Dieser Vorgang dauert nur drei bis vier Stunden. Bei Bedarf kann dieses Verfahren am
folgenden Tag nochmals wiederholt werden.
In seltenen Fällen wird noch das ursprüngliche Verfahren der Knochenmarkentnahme unter
Vollnarkose durchgeführt. Hierbei wird der Beckenkamm mit einer Hohlnadel punktiert.

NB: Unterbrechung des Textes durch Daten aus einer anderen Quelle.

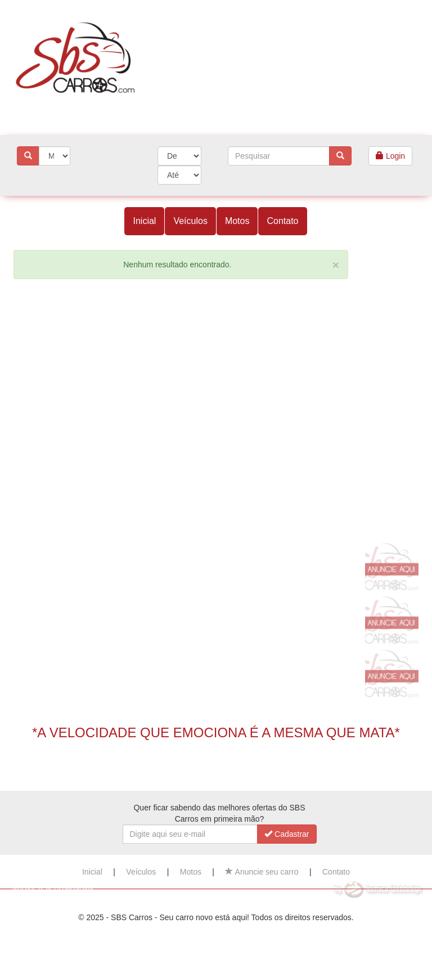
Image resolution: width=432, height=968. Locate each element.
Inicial (144, 221)
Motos (237, 221)
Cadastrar (286, 834)
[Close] (335, 265)
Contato (282, 221)
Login (390, 155)
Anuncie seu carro (261, 871)
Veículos (190, 221)
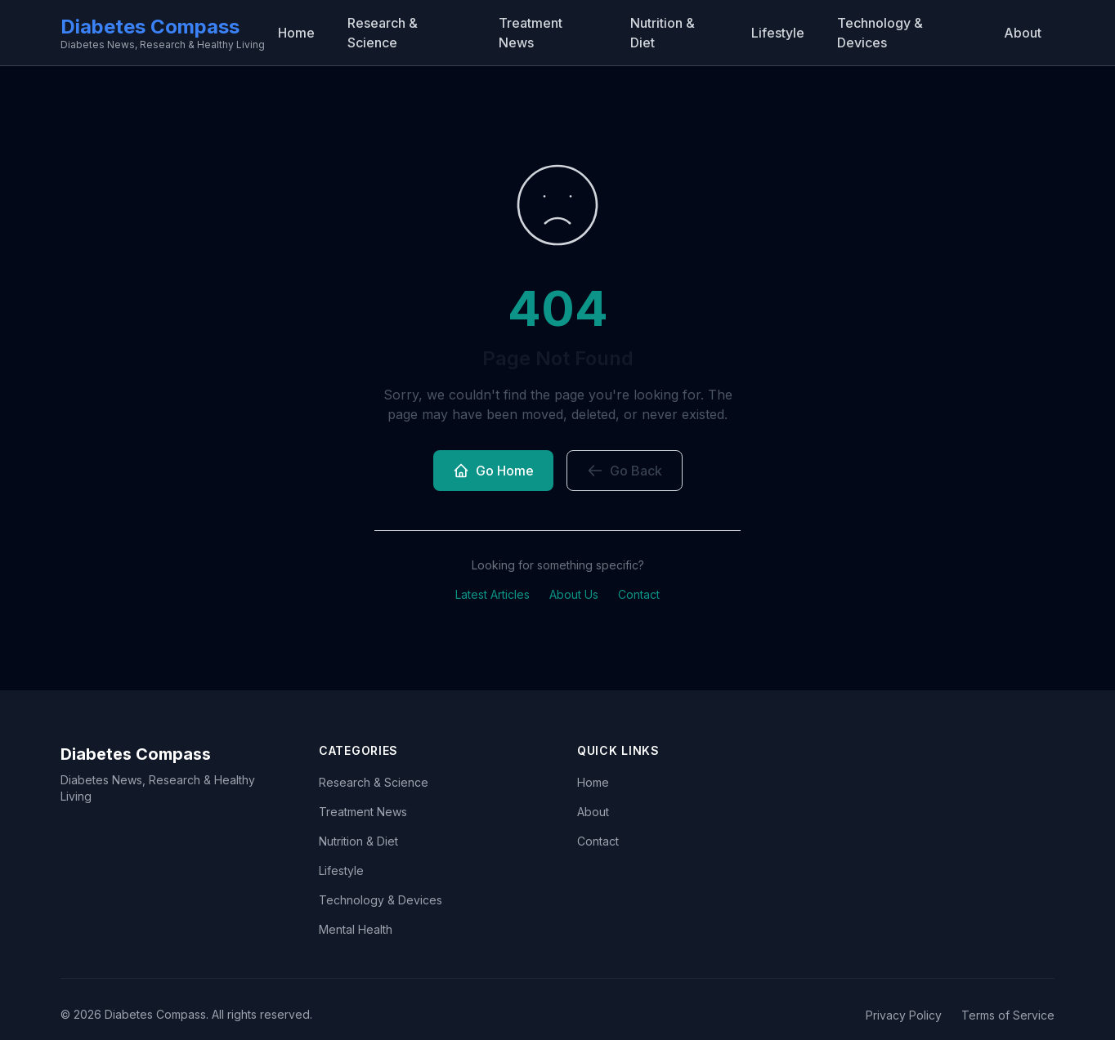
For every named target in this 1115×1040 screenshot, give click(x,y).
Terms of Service (1008, 1015)
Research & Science (382, 33)
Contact (639, 594)
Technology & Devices (880, 33)
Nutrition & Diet (662, 33)
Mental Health (355, 929)
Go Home (493, 470)
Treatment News (530, 33)
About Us (573, 594)
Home (296, 33)
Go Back (624, 470)
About (1022, 33)
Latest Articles (492, 594)
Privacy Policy (904, 1015)
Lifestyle (777, 33)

Bei diesem Verfahren ist ein stationärer Aufenthalt von etwa drei Tagen in unserer
Universitätsklinik nötig. Auch bei der Knochenmarkentnahme erfährt der Spender keine
gesundheitliche Beeinträchtigung. Es wird zum einen nur ein gewisser Anteil der Zellen
entnommen, zum anderen bildet der Körper diese Menge in einem Zeitraum von ein bis zwei
Wochen wieder vollständig neu.
Der Spender ist für beide Verfahren versichert und es werden ihm alle entstehenden Unkosten,
auch der Lohnausfall, erstattet. Eine Vergütung für die freiwillige Spende selbst wird nicht
gewährt.
Wir hoffen, Ihnen hiermit eine erste Information gegeben zu haben, die Ihnen die Entscheidung
zur lebensrettenden Blutstammzellspende erleichtern wird.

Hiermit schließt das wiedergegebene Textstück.